## TASK STATEMENT
Go through the material under this sentence. Return every line holding "agent".

## DATA
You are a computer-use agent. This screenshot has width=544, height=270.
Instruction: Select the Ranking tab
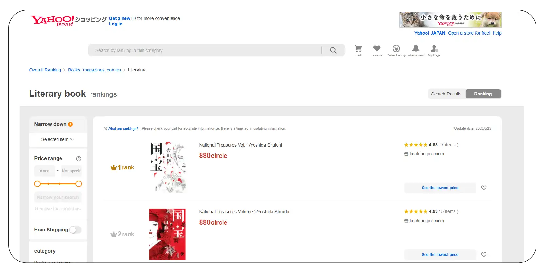[483, 94]
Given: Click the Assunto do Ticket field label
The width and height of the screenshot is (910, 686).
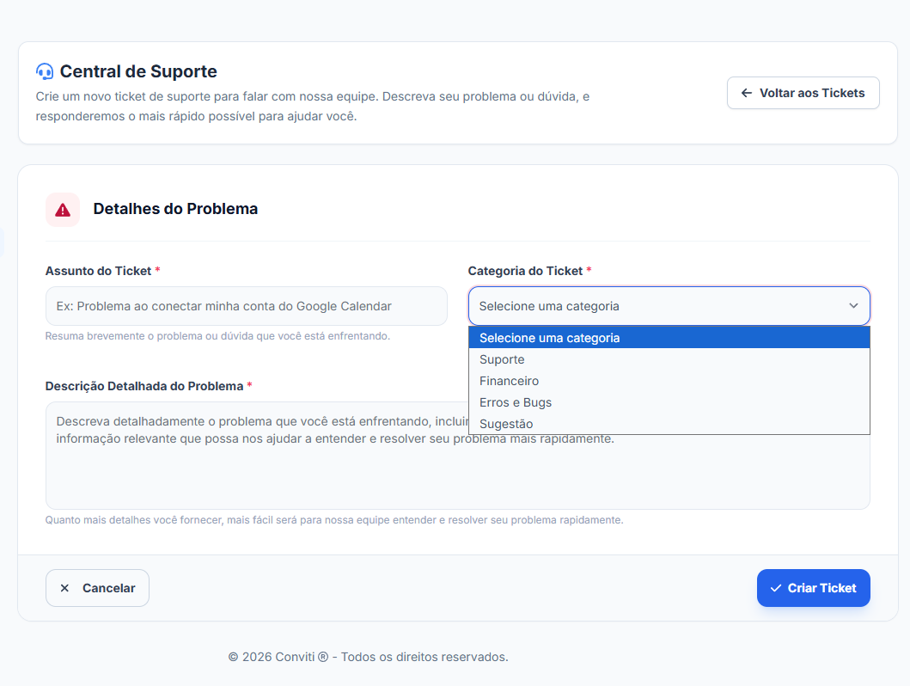Looking at the screenshot, I should (98, 271).
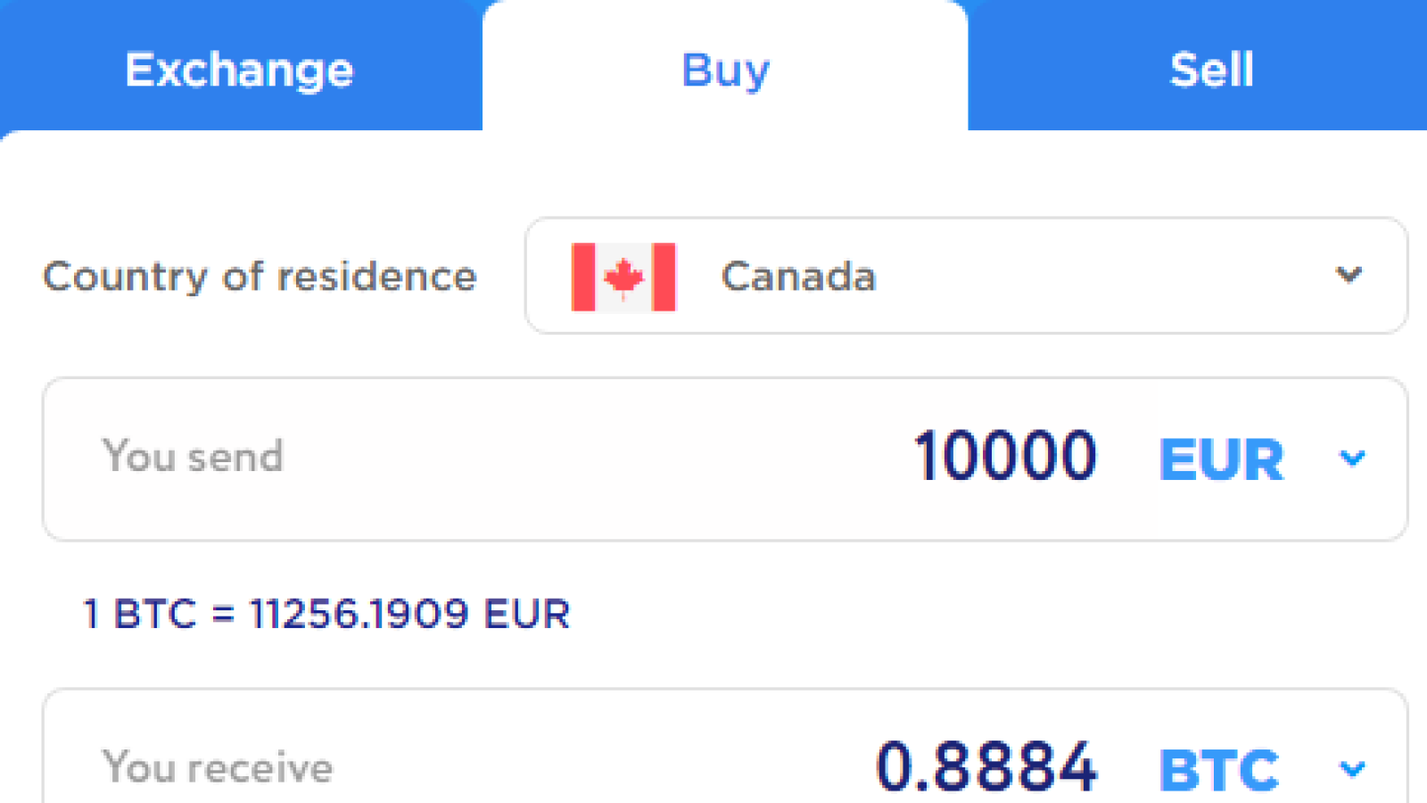1427x803 pixels.
Task: Click the 0.8884 receive amount
Action: point(986,766)
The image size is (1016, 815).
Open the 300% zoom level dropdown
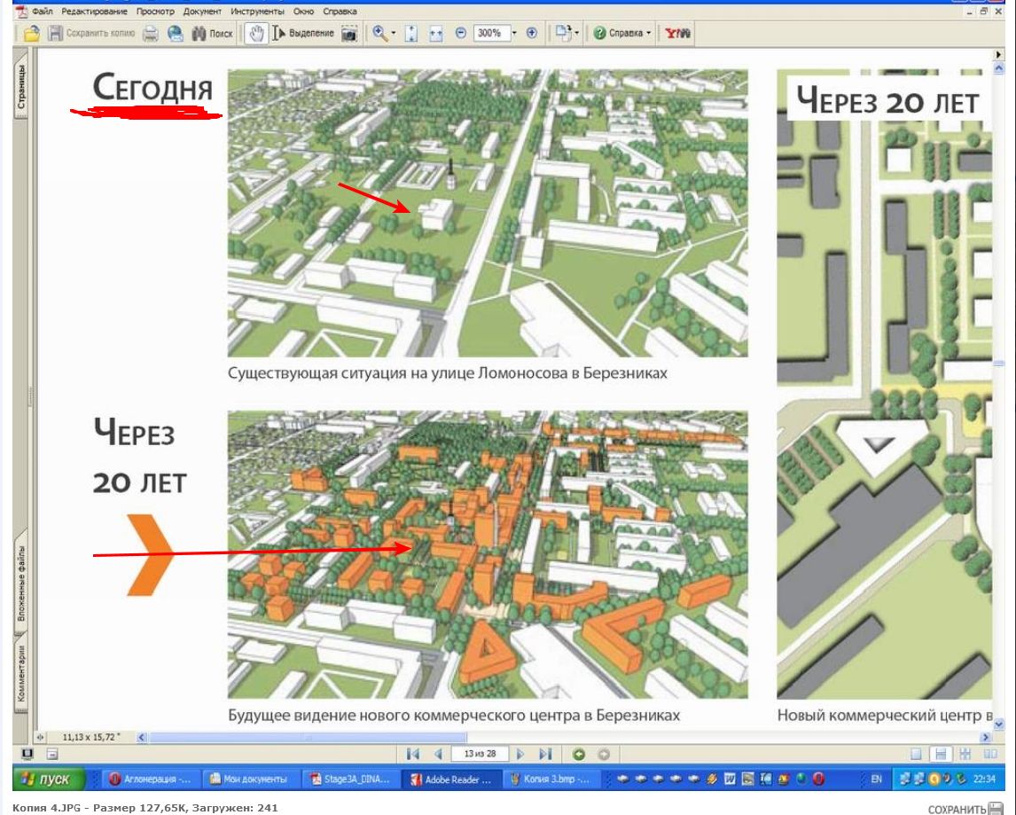click(x=513, y=33)
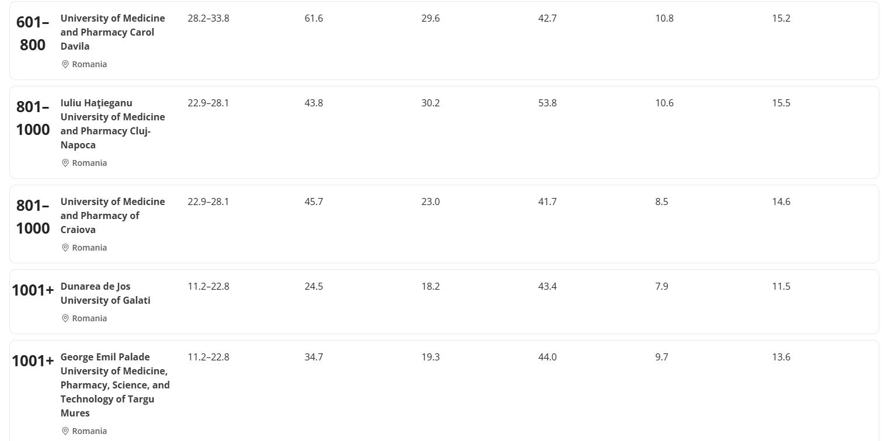The height and width of the screenshot is (441, 884).
Task: Click Romania label under George Emil Palade University
Action: click(x=89, y=431)
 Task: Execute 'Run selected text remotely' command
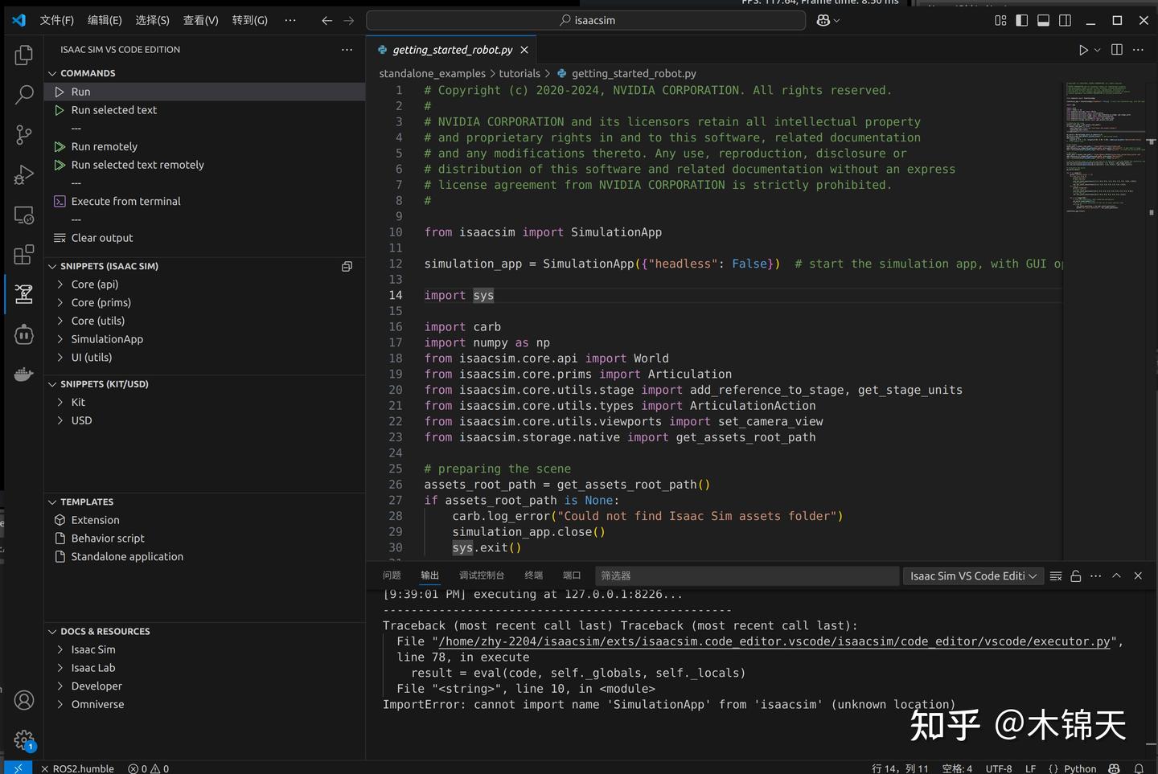point(137,164)
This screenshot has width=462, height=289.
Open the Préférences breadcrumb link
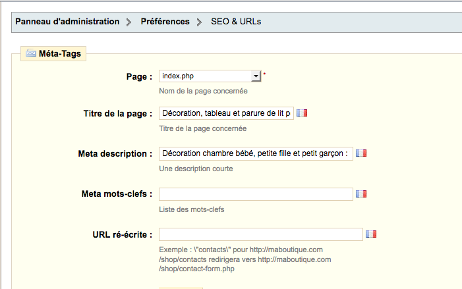[165, 22]
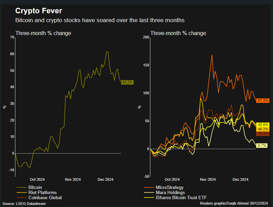Click the Nov 2024 axis tick

click(72, 179)
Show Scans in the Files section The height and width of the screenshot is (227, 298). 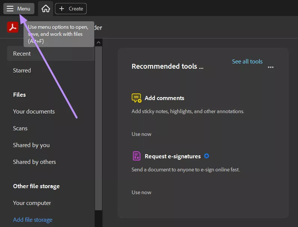click(x=20, y=128)
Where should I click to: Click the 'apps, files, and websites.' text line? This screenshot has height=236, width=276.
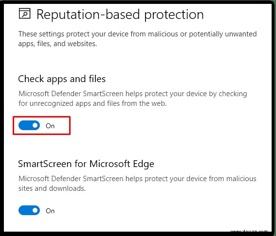coord(57,44)
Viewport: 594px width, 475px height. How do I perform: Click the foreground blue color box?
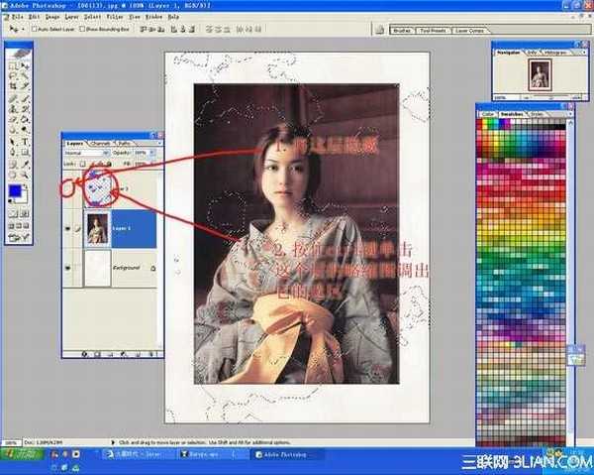point(15,189)
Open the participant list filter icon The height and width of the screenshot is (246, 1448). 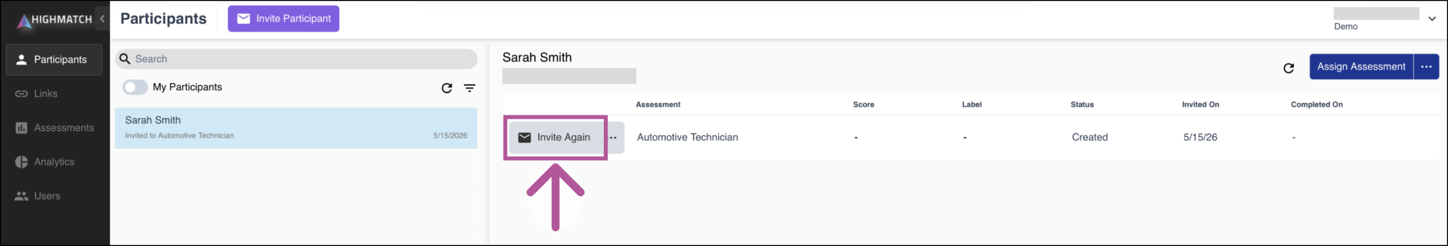(x=469, y=88)
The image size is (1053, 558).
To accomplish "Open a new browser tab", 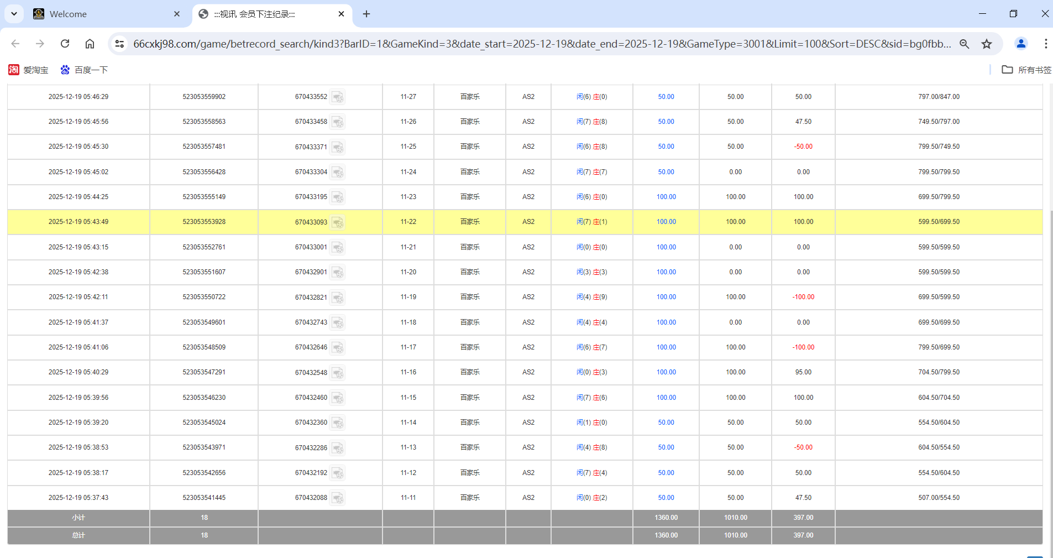I will pos(366,14).
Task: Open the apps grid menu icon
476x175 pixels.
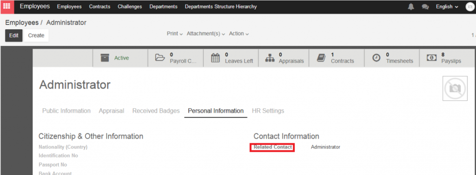Action: (x=7, y=6)
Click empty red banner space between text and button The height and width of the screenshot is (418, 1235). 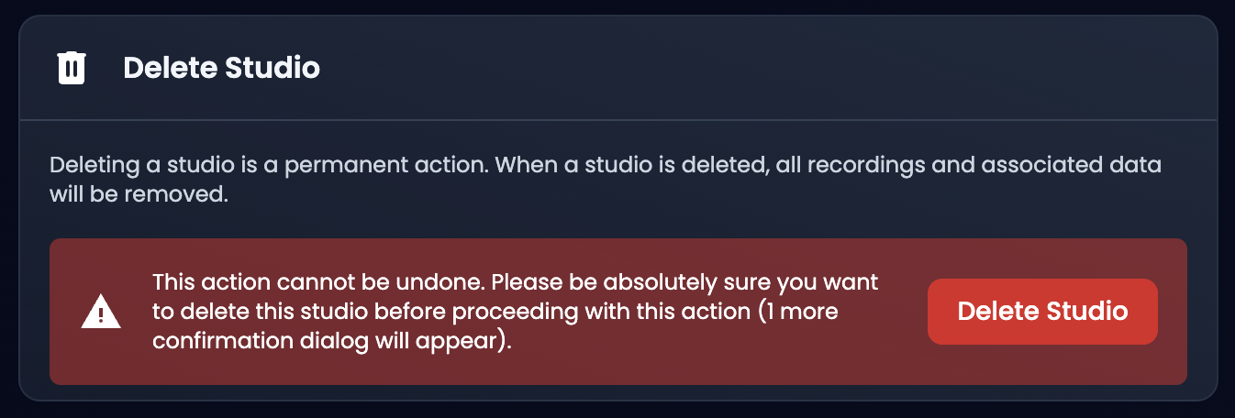(x=903, y=312)
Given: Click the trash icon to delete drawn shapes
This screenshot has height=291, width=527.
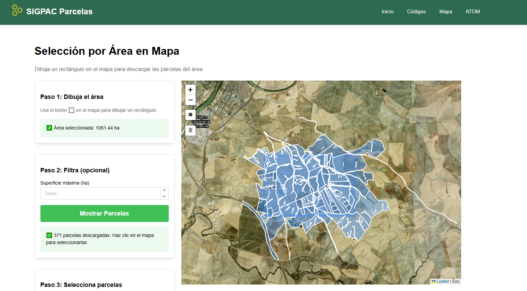Looking at the screenshot, I should (x=190, y=130).
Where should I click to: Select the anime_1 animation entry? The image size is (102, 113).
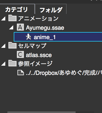pos(58,37)
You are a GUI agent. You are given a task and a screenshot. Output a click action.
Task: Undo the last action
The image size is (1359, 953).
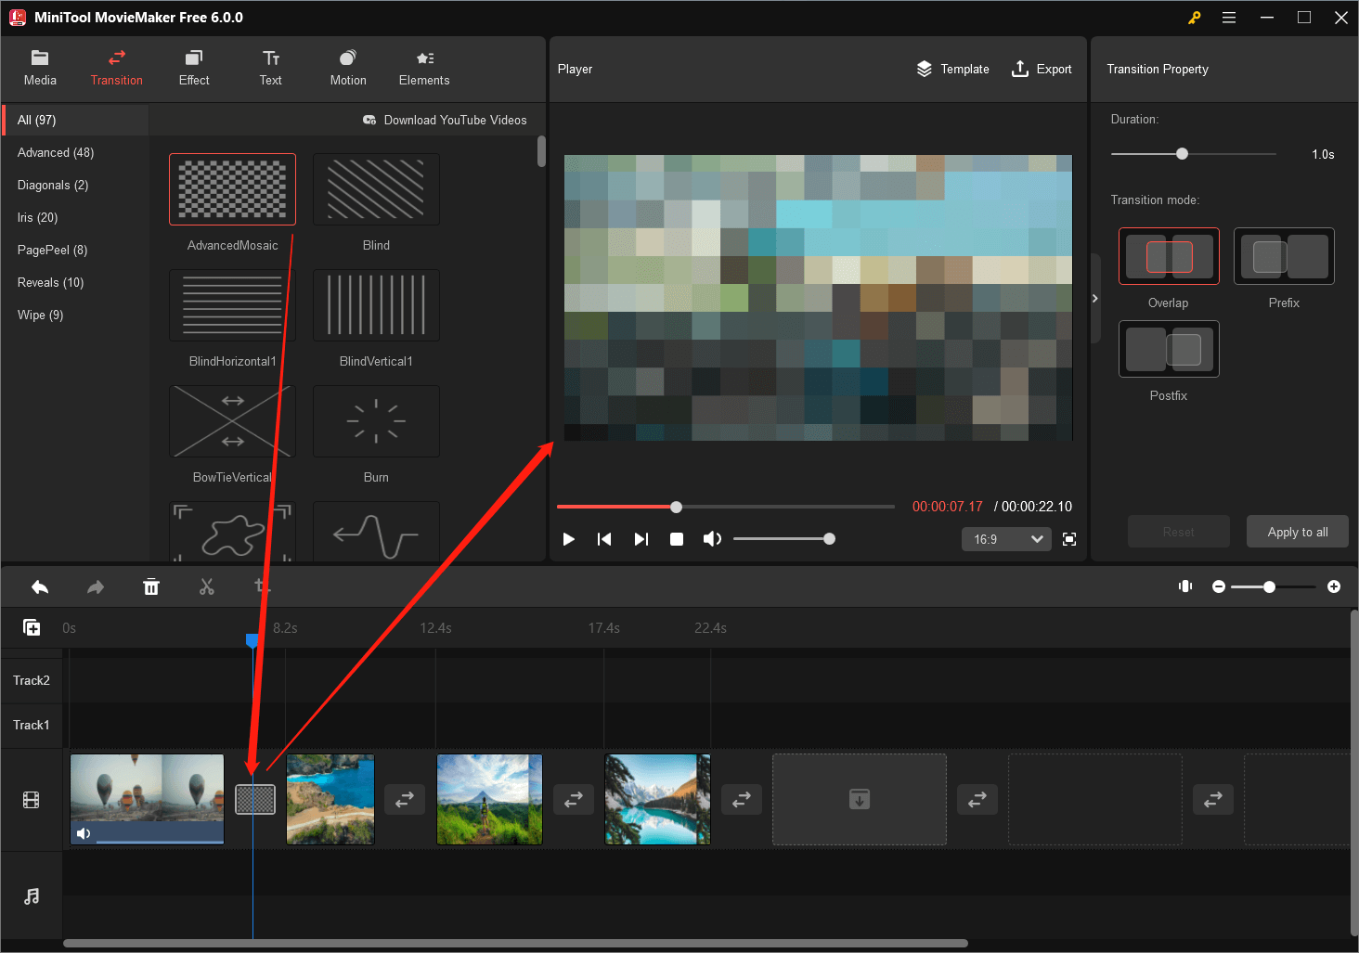[x=39, y=586]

## ANSWER BOX
You are a computer-use agent. This screenshot has width=544, height=270.
You are a GUI agent. You are given a task and a screenshot. Output a click action.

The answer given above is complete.